Most industry experts expect to see it first in low-end enterprise-class subsystems. For example, Zambeel Inc. will be rolling out a serial ATA version of its enterprise NAS system early next year, says Karl Schubert, the senior vice president of engineering at the Fremont, CA-based storage manufacturer. In fact, Schubert expects to see serial ATA in fairly high-level systems. "SCSI and Fibre Channel don't have to be the only solutions," he says. "If what you're doing requires a high OLTP rate, you'll use Fibre Channel. But the actual number of applications and quantity of disks for uses like that is relatively small, compared with the amount of data kept as file data and used for normal applications."

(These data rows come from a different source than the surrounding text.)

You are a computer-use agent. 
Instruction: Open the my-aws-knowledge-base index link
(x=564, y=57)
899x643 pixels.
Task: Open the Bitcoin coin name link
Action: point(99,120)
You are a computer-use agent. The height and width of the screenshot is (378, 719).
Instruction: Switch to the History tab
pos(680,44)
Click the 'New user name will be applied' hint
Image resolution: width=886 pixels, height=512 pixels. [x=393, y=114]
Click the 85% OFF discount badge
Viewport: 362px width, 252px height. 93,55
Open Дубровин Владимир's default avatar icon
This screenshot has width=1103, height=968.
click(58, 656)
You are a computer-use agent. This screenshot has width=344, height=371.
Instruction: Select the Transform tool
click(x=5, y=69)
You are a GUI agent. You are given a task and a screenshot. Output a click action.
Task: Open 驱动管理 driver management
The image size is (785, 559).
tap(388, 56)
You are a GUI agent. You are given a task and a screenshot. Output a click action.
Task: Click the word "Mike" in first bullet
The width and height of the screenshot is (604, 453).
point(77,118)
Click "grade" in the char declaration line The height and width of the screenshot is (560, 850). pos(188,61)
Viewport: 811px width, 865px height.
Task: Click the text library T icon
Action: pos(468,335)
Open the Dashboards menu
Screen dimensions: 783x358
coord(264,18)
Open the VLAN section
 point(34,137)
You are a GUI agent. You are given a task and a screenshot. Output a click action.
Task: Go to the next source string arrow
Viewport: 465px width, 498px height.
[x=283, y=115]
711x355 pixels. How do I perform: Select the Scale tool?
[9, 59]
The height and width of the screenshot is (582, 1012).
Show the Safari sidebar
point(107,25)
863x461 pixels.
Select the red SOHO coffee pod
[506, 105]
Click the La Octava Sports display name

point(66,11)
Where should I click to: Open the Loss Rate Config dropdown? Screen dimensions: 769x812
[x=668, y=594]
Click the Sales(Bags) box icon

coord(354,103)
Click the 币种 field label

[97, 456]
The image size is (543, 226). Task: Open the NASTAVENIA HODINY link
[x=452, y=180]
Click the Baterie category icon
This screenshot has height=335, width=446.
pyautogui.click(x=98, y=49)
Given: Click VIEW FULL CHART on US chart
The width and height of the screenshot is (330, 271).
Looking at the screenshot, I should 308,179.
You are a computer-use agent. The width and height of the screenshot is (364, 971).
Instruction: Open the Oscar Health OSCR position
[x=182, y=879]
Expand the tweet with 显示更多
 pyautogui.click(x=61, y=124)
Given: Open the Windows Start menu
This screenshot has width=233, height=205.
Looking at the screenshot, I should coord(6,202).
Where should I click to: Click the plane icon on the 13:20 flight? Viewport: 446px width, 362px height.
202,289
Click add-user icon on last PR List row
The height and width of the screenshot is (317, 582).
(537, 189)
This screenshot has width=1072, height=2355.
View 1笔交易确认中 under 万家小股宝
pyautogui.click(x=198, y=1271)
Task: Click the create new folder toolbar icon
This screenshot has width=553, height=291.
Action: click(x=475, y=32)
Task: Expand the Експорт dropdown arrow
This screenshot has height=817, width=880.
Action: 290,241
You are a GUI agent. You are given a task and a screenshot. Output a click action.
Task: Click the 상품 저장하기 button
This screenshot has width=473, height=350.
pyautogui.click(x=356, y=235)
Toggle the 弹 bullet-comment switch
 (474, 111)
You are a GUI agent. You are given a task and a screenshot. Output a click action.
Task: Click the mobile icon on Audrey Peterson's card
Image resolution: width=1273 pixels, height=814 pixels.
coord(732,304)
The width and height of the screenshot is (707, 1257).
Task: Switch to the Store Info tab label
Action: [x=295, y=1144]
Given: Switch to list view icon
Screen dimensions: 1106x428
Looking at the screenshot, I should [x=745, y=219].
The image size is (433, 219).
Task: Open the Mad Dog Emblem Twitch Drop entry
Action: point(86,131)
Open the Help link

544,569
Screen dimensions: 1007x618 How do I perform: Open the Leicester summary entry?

There, he says, serial ATA will do fine, particularly as the technology becomes seasoned. Schubert points out that similarly, parallel ATA was embraced by big companies such as Compaq and Dell as the technology became more reliable. "These guys went back to parallel ATA because of its price and value," he says.
SATA enables new applications
Serial ATA is a natural for disk-to-disk backup applications. Many experts expect to see serial ATA in what StorageTek calls the "mezzanine layer" of disk subsystems (i.e., above tape systems and below the very high-end storage systems).
Arun Taneja, a senior analyst at Enterprise Storage Group in Milford, MA, sees this storage niche booming in the near future. "We have a tsunami of new types of data that needs to be stored in different ways than transactional data," he says. New laws require Health Insurance Portability and Accountability Act of 1996 (HIPPA) and financial services data to be stored online, and recoverability needs to be in seconds, not days.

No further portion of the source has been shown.